begin TEXT

# Arcadia Lighting



## petman99 (Aug 22, 2010)

All Arcadia lighting now on special prices including MVBs.
Plus new EURORANGE coming week commencing 16th July.
Sign up for yours now.

Proud to be approved stockist of Arcadia Lighting.


----------



## Neoni (Mar 25, 2010)

petman99 said:


> All Arcadia lighting now on special prices including MVBs.
> Plus new EURORANGE coming week commencing 16th July.
> Sign up for yours now.
> 
> Proud to be approved stockist of Arcadia Lighting.


Any discount codes gloating about, aha gotta be cheeky!


----------



## mike mc (Nov 27, 2006)

shame the items never work.my hood arrived with broken bulb.was then fobbed off to arcadia for replacement.john has sent me 2 bulbs out and neither work.so obviously a dodgy hood.do all your electrical items have issues or am i just unlucky.every order ive made theres been a problem


----------



## Bradley (Aug 26, 2009)

Arcadia are one of the most trusted reptile lighting brands out there. It seems the problem is with the hood. i have never had a problem with arcadia equipment.


----------



## mike mc (Nov 27, 2006)

Yea I know that Arcadia are good.just seems every order I've had from these suppliers are faulty


----------



## petman99 (Aug 22, 2010)

end TEXT

▶ **EXERCISE REQUIREMENTS**:
a. Reproduce a part of the Arcadia Lighting thread, beginning at the words "shame the items" and stopping after the words "with arcadia equipment.".
b. Please sum up the Arcadia Lighting thread in two sentences.

begin MATERIAL

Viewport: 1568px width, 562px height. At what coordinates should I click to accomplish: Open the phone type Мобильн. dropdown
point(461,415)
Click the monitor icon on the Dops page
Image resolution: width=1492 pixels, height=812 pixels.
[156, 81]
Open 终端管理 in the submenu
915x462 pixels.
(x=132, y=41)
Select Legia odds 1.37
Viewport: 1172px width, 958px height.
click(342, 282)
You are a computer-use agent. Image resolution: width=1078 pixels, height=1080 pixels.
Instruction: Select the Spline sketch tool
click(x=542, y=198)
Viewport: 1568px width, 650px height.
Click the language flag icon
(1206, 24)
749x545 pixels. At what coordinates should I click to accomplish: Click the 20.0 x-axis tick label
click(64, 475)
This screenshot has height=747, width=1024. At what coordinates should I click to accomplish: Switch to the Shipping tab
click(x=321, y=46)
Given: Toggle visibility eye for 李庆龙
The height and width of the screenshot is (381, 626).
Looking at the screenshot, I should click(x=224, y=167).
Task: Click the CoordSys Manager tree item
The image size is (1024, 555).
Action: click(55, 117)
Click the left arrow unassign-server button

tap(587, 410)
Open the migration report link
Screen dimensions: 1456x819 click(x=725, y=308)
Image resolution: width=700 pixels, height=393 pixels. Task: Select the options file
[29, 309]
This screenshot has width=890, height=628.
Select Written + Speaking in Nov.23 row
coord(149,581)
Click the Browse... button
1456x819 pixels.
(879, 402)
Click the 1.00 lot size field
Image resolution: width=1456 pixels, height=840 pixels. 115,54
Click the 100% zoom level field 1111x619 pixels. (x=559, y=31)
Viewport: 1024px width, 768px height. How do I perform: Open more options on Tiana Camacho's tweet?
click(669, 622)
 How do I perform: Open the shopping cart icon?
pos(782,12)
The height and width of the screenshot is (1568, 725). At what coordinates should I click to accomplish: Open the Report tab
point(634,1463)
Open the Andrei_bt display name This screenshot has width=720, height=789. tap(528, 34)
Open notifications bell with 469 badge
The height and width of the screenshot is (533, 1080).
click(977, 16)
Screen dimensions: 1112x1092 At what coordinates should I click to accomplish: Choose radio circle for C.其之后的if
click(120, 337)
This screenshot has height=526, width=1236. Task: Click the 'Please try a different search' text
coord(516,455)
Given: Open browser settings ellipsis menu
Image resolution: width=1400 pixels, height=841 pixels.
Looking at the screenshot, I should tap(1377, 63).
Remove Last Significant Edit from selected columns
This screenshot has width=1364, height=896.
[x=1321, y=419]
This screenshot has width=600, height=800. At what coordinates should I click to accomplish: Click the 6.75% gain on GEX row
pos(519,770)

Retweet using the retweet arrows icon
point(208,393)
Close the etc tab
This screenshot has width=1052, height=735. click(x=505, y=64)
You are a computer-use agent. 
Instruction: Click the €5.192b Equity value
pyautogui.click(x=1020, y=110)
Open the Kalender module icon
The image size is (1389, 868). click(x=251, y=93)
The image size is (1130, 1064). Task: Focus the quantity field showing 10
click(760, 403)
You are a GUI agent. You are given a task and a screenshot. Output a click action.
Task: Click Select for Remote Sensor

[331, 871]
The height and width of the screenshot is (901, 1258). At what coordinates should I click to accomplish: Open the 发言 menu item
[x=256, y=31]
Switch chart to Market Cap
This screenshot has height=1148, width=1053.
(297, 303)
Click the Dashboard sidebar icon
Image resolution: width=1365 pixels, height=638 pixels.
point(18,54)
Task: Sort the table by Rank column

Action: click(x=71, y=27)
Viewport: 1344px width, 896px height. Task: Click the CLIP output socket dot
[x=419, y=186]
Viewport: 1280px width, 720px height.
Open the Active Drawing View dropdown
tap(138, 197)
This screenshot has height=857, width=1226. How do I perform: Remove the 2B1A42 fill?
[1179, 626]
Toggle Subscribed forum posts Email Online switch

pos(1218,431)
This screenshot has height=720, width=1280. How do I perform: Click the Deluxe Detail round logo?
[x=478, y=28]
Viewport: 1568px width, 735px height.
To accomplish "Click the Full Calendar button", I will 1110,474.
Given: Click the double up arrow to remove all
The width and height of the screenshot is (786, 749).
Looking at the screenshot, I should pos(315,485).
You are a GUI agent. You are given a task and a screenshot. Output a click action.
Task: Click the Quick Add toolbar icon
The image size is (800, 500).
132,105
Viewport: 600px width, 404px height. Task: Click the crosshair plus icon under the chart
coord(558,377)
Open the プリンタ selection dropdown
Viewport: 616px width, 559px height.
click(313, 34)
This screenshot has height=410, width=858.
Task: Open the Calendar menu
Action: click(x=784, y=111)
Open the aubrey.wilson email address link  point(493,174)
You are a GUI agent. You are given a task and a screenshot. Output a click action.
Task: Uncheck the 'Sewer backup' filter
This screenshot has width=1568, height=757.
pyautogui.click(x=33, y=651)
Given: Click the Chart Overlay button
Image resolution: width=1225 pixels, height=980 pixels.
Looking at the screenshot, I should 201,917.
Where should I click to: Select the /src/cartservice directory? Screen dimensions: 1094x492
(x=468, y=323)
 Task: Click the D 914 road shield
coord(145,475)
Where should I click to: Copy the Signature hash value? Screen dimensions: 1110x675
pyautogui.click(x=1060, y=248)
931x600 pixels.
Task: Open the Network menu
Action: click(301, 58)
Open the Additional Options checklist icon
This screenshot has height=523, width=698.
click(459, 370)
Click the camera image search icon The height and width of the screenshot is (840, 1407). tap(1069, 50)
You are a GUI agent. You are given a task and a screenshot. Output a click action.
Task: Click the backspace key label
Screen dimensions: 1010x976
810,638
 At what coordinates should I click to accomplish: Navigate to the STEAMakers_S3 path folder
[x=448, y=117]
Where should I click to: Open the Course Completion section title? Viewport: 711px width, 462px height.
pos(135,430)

end MATERIAL

▶ **EXERCISE RESULTS**:
a.
shame the items never work.my hood arrived with broken bulb.was then fobbed off to arcadia for replacement.john has sent me 2 bulbs out and neither work.so obviously a dodgy hood.do all your electrical items have issues or am i just unlucky.every order ive made theres been a problem


----------



## Bradley (Aug 26, 2009)

Arcadia are one of the most trusted reptile lighting brands out there. It seems the problem is with the hood. i have never had a problem with arcadia equipment.

b. petman99 announces special prices on all Arcadia lighting, including MVBs, along with a new EURORANGE, and Neoni asks whether any discount codes are available. mike mc reports that a hood arrived with a broken bulb and that two replacement bulbs also failed to work, and Bradley replies that Arcadia is a trusted brand and the hood seems to be the problem, which mike mc accepts while saying every order from these suppliers has been faulty.